Elliot: I started an "I hate Cox" chatroom. Hasn't really worked out the way I'd planned. It's me, two interns and 14,000 lesbians.

Dr. Cox: How about we just agree that we're never going to be that close?

Elliot: We could, except for one thing. I know that we have our issues, but I've always respected you and you haven't given me more than an ounce of it since I started here.

Dr. Cox: I didn't go in that bathroom to take a leak. I went in there because I was petrified that I was going to make the wrong decision with Mrs. Goldstein. I didn't want anybody to know because it so very important to me that people see me the way they used to. Bulletproof. And hopefully, admitting this to you will make you feel respected.

Elliot: It does. Thanks.

Dr. Cox: You're welcome.

(Cut to hallway. J.D. passes through.)

J.D.'s Narration: It's understandable why I've been feeling so much déjà vu. After five years at this place, it's hard not to feel like you're repeating the same moments week after week.

Todd: Hey, I gotta run. They're doing a breast reduction up on three, and I want to stop it. You know what I'm talking about.

Dr. Kelso: Son, do you not realize that you're nothing but a large pair of scrubs to me?

J.D.'s Narration: So I guess all you can do is try to notice the subtle differences within those moments. Whether it's Turk's response to the baby stuff Carla makes him do...

Carla: Friday we have to meet with the baby-proofer at the apartment.

Turk: Can't wait.

J.D.'s Narration: ...or it not bothering Elliot as much when Dr. Cox gives her a hard time.

Dr. Cox: Barbie, why did you order this test? For the love of God, are you a real doctor or a doctor like Julius Erving is a doctor?

Elliot: Ha!

(Cut to hospital exterior. J.D. exits the hospital.)

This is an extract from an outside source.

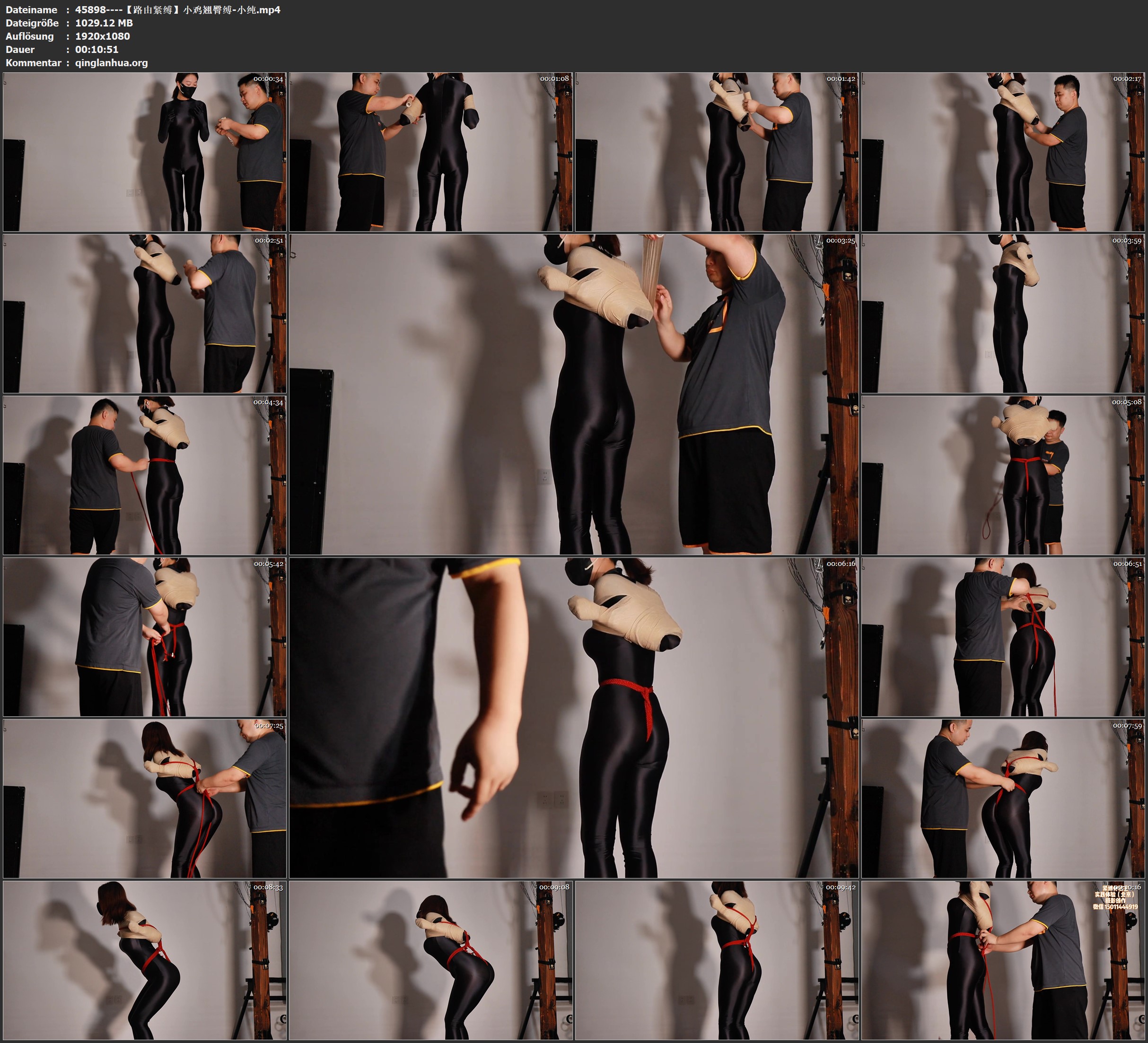Click the thumbnail timestamped 00:00:34
The height and width of the screenshot is (1043, 1148).
point(145,151)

J.D.'s Narration: Of course, some things are gonna repeat themselves in the exact same way.

J.D.: What the hell?

(Janitor and Troy are standing beside J.D.'s smashed bike.)

Janitor: It's a riddle. Two guys destroyed your bike with a softball bat and a crowbar. One of them wasn't me.

J.D.: Oh, that's what happened to my old bike. Ha! See you, fellas.

(J.D. walks past them. Troy starts after J.D. with the crowbar.)

Janitor: See you tomorrow. Troy! This one's over.